Barbers, dental assistants, electricians and many more jobs we encounter on a regular basis are increasingly regulated by states through occupational licensing, ostensibly for the purpose of ensuring public health, safety and welfare. But do these regulations really improve public safety?
Last week, the Colorado Senate passed SB18-193 “Limit State Agency Occupational Regulations,” co-sponsored by Sen. Don Coram (R-Montrose) and Rep. Terri Carver (R-Colorado Springs) that will force state regulating bodies to take on that exact question. On or before July 1, 2019, all agencies are prohibited from imposing personal qualification requirements for work unless they can prove the regulation is “demonstrably necessary” and “narrowly tailored” to achieve a specific public health goal.
Occupational licenses refer to the standards, fees, training and certifications required to work in certain professions put into law by state government. Over the last 50 years, these regulations have grown fivefold from roughly 5 percent of the population being licensed to over 25 percent. Not only has the number of professions licensed grown, but the depth of those requirements has grown as well. It now costs more money and takes longer to enter more professions than at any point in the history of occupational licensing.
Now to return to the original question at hand. Do these regulations actually improve public safety? Has public safety stayed the same, increased or decreased alongside the growth of licensing?
A broad ideological spectrum of analysts and economists mostly agrees – occupational licensing does not improve public health in any scientifically rigorous or statistically significant manner. Examining one study that analyzed dental hygienists and occupational licensing helps make the point.
Since licensing standards are not uniform across states, researchers could take advantage of a wide degree of variation in licensing requirements for dental hygienists to compare these requirements against health outcomes. According to the licensing proponents, we should expect to see better public health outcomes in states with stricter regulations.
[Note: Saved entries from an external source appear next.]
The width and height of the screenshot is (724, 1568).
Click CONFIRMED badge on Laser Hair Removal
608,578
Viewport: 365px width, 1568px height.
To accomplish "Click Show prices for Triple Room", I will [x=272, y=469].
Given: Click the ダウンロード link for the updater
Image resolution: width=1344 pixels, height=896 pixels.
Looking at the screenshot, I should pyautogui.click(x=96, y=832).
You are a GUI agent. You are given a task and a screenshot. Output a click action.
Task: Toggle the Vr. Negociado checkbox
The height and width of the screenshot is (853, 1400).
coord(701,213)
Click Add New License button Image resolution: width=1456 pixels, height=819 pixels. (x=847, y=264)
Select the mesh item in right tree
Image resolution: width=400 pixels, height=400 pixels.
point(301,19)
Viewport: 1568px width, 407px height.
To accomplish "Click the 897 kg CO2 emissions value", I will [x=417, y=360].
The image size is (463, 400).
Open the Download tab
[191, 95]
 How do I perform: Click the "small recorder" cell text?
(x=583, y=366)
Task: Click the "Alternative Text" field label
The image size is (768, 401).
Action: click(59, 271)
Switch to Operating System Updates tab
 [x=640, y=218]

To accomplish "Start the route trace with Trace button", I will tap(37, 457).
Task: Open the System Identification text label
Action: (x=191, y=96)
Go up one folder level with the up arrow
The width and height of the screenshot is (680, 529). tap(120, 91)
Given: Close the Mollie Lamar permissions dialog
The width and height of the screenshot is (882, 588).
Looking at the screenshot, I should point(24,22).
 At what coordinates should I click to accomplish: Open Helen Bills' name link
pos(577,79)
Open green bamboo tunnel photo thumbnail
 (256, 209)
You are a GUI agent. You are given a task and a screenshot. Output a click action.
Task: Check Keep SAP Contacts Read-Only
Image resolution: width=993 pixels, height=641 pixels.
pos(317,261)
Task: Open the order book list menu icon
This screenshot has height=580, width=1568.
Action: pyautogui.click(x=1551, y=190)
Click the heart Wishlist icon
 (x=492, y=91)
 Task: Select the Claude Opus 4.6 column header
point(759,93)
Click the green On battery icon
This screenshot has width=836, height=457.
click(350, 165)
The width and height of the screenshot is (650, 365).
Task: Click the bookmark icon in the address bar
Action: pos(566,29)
The study found the exact opposite: the stricter the licensing requirements, the poorer the health outcomes. The study found this is because the more stringent regulations led to higher prices, which led to low income-earners foregoing routine dental work, which eventually led to more oral diseases, more pain and more costs to the patients.
Not exactly serving the public health.
So often in public policy, outcomes are about tradeoffs. You have to give up one thing in order to get another. When it comes to regulations, it is commonly accepted that the more you regulate something, generally the less of it you get. Even environmental groups recognize this fact, wielding regulation as a tool to curb environmentally harmful behavior they dislike by making it more expensive.
Occupational licensings’ negative tradeoff is that it limits employment opportunities by increasing the cost of being licensed to work, raises consumer prices for goods and services and may even create more health risks.
Who benefits by limiting entry into a job field? Those already working in the field, as it shields them from competition. Likely, this is why professional labor organizations are the lead supporters of occupational licensing. But are we getting the public health benefits that we have traded employment opportunities for? Apparently not.
In light of these findings, barriers to legal employment should be erected if and only if public good can be proven. The hard-working citizens and consumers, especially low income consumers who bear the brunt of these legislated high employment costs, deserve no less.
Spence Purnell is a policy analyst at Reason Foundation and lives in Denver.